» Text under study
+-------+
Though they’ve only existed for a relatively short time outside of Japan, emoji have become essential to everyday digital communications across the globe. Suddenly, it’s hard to imagine a time when we didn’t have those colorful little symbols to add emotional context to social media posts and texts. 

Emoji are here to stay, and it’s time to consider their newfound status as the lingua franca of the digital age. But where did they come from? And how did they evolve? Herein, we present a compact history of the humble emoji, including emoji origin, and look at some imaginative forays into fine art emoji. We’ll also tell you how you can submit your own emoji designs to the consortium that decides them, if you think your designs are destined for the (very) small screen.

Fun emoji created in Joseph Adam’s Skillshare course  Emoji Design With Adobe Illustrator
Fun emoji created in Joseph Adam’s Skillshare course Emoji Design With Adobe Illustrator

Origin of Emoji

Before emoji there were emoticons—symbols created through unconventional use of a standard computer keyboard. The first emoticon was the immortal sideways smiley face 🙂 introduced by Carnegie Mellon computer science professor Scott Fahlman in 1982.

Fahlman invented the smiley and offered it to his students as a way to clarify the meaning of their posts on an early computer bulletin board—the smiley would let readers know when a post was intended as a joke. Emoticons were the early way in which people could illuminate the emotional content behind their written communications, just as emoji do today for millions across the globe.

Emoji Emerge in Japan

It would take another 17 years before the stars aligned and emoji sprung to life. Japanese artist Shigetaka Kurita designed the first set of emoji in 1999, securing his place in history as the first emoji artist. Just like Professor Fahlman’s emoticons, Kurita’s were invented to solve a practical problem.

It was early days for the mobile web, and the Japanese telecom for which Kurita worked provided an email service limited to 250 characters at a time. Kurita imagined that a graphic yet humble symbol—like emoticons, but not generated by strokes on a traditional keyboard—would allow users to say much more with those 250 characters.

Kurita found inspiration for emoji (the name comes from the Japanese “e,” which means “picture,” and “moji,” which means “character”) in pictograms and manga, the popular Japanese comic books and graphic novels aimed largely at adults. Each emoji in Kurita’s initial set of 176 measured 12 pixels by 12 pixels for a total of 144 dots and 18 bytes of data, which hardly registers by today’s standards. But it was a design task of gargantuan proportions, as Kurita and his small team had five weeks to come up with the 176 symbols, each with a distinct and easily understood meaning and all created at actual size for use on the tiny screens of the time. Today’s emoji are created as scalable vector graphics.
+-------+
» Problems and tasks
1. From the emoji history text, copy everything from "Though they’ve only" down to "posts and texts.".
2. Answer these from the emoji history text:
(a) In what year did Scott Fahlman introduce the first emoticon?
(b) How many characters at a time did the email service of Kurita's employer allow?
(c) What size was each emoji in Kurita's initial set?

» Information shown
+-------+
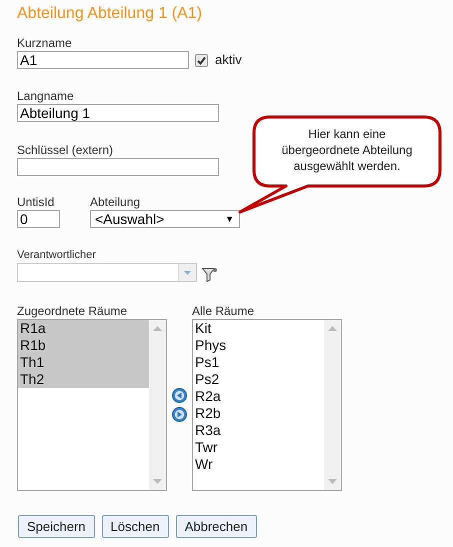  I want to click on list-label: Zugeordnete Räume, so click(72, 311).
+-------+
» Per-task outputs
1.
Though they’ve only existed for a relatively short time outside of Japan, emoji have become essential to everyday digital communications across the globe. Suddenly, it’s hard to imagine a time when we didn’t have those colorful little symbols to add emotional context to social media posts and texts.

2.
(a) 1982
(b) 250 characters
(c) 12 pixels by 12 pixels